The Cape Girardeau City Council gave the city engineering department the go-ahead to acquire the easements at Monday night's council meeting. The city is seeking parcels of various sizes from Ryland and Margaret Meyr, Southeast Missouri State University, Nowald Inc., Donald and Joy Froemsdorf, the Norman H. Weiss family trust, and Mark and Dora McDowell.
City engineer Jay Stencel said so far the city has done nothing more than have preliminary meetings with the landowners.
The Southeast Missourian was unable to contact the landowners, but Stencel said he thinks the property acquisition process will run smoothly, because all the land along the corridor is undeveloped.
The property owners all have known for some time the city would seek to acquire property from them for construction, Stencel said.

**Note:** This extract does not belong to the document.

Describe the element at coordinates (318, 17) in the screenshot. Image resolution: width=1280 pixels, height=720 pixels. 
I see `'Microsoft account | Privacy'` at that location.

City manager Doug Leslie said the property owners will most likely see a benefit from the building of LaSalle Avenue, because the land is undeveloped.
"I think the road improvements will greatly improve access out in that area and should enhance property values and be a positive for the entire area," Leslie said.
LaSalle's planned route was determined in December -- the second route proposed. The original route would have disrupted already developed areas, Stencel said, and even may have required the removal of at least one home. Under the old plan, LaSalle Avenue would have been winding like a county road, Stencel said.
Under the new design, LaSalle Avenue will be a much more direct route, capable of safe travel at 45 miles per hour. The first 2,000 feet of the road will be a four-lane, boulevard-style street. The rest of the nearly two-mile-long route will be two lanes with wide shoulders, but the city is acquiring enough land to later expand the road to four lanes throughout.
Stencel said construction might start by late fall, with completion coinciding with the opening of the new interchange in fall 2008. The design should be completed by August, Stencel said.
The estimated cost of the project, to be paid for through the Transportation Trust Fund, has risen from $3.13 million to $3.5 million due to increases in the price of construction materials tied to rising fuel costs.